Das verändert die Rechnung spürbar. Wer einen thesaurierenden Welt-ETF hält und Anteile bei Bedarf verkauft, realisiert steuerfreie Kursgewinne. Wer dagegen auf hohe Ausschüttungen setzt, versteuert jeden Franken Dividende zum persönlichen Grenzsteuersatz – der je nach Kanton und Einkommen schnell 25 bis 40 Prozent erreicht.
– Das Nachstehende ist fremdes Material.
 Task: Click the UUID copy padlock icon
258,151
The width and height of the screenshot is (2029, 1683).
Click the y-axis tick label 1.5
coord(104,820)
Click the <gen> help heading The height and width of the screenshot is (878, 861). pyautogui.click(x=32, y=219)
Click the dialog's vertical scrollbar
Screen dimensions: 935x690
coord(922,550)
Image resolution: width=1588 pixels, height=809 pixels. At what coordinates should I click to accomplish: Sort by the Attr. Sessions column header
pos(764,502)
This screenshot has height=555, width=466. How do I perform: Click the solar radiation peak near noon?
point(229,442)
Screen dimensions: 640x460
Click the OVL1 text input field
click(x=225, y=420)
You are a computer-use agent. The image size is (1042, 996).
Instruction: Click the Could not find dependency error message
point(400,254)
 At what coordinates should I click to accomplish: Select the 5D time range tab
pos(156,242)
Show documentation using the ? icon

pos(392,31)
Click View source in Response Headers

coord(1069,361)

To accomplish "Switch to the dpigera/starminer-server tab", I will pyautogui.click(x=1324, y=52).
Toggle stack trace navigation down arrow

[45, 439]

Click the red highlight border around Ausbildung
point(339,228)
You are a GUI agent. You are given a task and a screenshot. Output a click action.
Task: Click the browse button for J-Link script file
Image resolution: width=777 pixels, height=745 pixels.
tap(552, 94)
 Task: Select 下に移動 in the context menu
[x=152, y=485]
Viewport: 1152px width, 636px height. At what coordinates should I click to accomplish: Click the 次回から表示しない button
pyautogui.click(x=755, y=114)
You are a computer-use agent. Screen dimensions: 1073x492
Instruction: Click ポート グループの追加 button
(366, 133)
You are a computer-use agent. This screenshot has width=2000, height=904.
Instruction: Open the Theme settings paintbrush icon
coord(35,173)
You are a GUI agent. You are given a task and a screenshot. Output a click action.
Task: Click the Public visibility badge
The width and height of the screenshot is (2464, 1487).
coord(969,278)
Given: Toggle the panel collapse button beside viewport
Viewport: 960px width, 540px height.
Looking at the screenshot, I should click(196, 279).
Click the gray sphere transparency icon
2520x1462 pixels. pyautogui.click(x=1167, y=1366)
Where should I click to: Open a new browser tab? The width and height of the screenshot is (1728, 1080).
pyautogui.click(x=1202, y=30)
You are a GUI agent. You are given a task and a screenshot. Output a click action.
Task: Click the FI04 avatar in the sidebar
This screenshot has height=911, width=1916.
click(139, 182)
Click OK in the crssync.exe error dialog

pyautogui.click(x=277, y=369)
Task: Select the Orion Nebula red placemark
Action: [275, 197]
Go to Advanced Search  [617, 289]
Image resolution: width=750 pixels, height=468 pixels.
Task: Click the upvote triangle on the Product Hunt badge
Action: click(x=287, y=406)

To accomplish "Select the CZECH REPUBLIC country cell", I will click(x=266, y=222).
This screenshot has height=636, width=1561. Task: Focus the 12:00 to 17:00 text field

Für Anlegerinnen und Anleger mit hohem Einkommen ist eine reine Hochdividenden-Strategie steuerlich also oft nachteilig. Wer regelmässiges Einkommen braucht, kann es sich über planmässige Anteilsverkäufe aus einem breiten Wachstums-ETF beschaffen – steuerlich meist günstiger als über Dividenden.

Schweizer Dividenden-Titel und der Index-Ansatz

Der Schweizer Markt gilt traditionell als dividendenstark. Viele bekannte Standardwerte aus den Branchen Pharma, Nahrungsmittel, Finanzen und Versicherungen schütten seit Jahren stabil aus. Das macht Dividenden-Aktien Schweiz für einkommensorientierte Anleger attraktiv – verleitet aber auch zu einem gefährlichen Fehler: dem Klumpenrisiko.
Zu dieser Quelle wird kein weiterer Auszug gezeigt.